— 本文 —
★ ★ ★

米中央軍司令部のあるマクディル空軍基地(フロリダ州)前で「退役軍人は大量虐殺に反対する」と書かれた横断幕を掲げるVFPのメンバーたち(9月、VFP提供)

日米市民の連帯呼びかけ 2氏の退役軍人の報告を受け

 

 もう1人の退役軍人ケム・ハンター氏は、海軍士官としてベトナム戦争に従軍後、消防士、弁護士をへて、ワシントン州インデックス市の市議会議員、市長を歴任。現在はVFPシアトル支部理事としてボランティア活動や平和活動にとりくんでいる。同氏は、戦争のトラウマが生涯にわたってつきまとい、苦しんだことを明かし、幼い頃から信じて疑わなかった「米国の正義と民主主義のための軍隊」「自由を守るための戦争」という概念が根底から覆った経験を伝えた【要旨別掲】。

★ ★ ★

退役軍人の報告を伝える本文で、ケム・ハンター氏はベトナム戦争にどのような立場で従軍したとされていますか。 ここから先の行は、上の本文とは別の資料です。

★ ★ ★

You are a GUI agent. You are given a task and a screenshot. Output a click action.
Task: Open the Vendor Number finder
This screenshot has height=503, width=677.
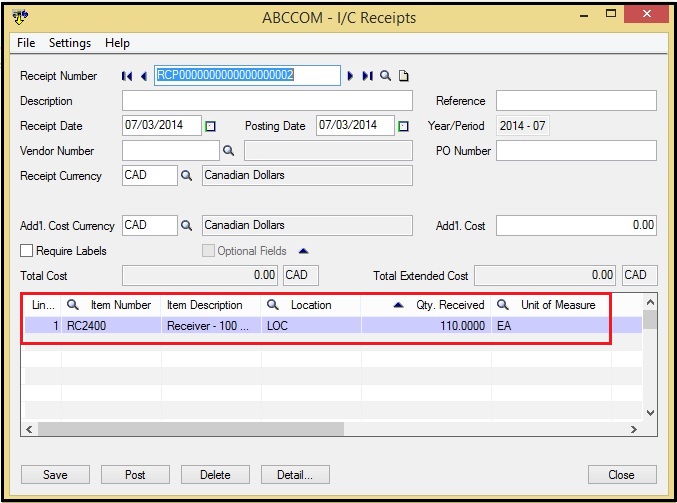[x=228, y=151]
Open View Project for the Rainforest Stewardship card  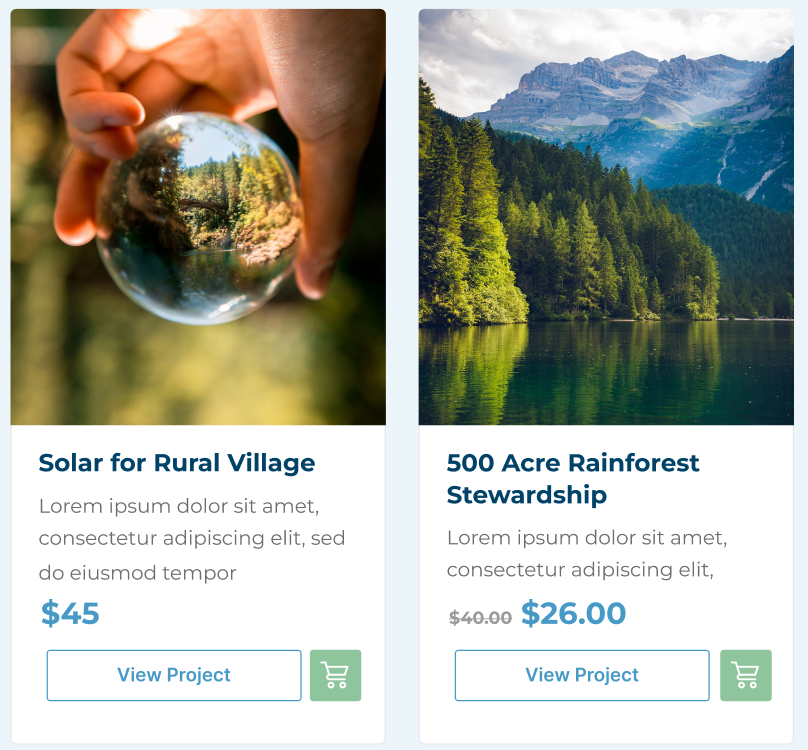click(x=582, y=675)
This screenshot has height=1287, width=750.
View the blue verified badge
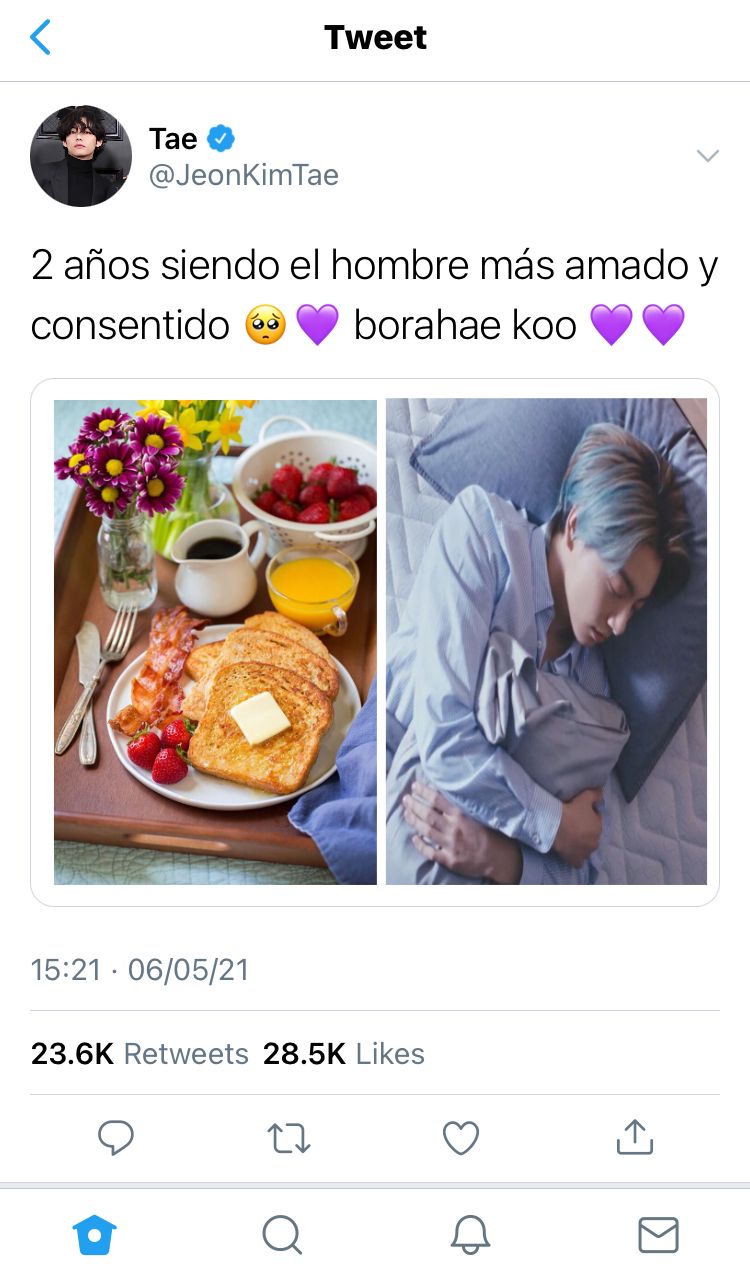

★ ★ ★

— 期待される答え —
海軍士官として従軍しました。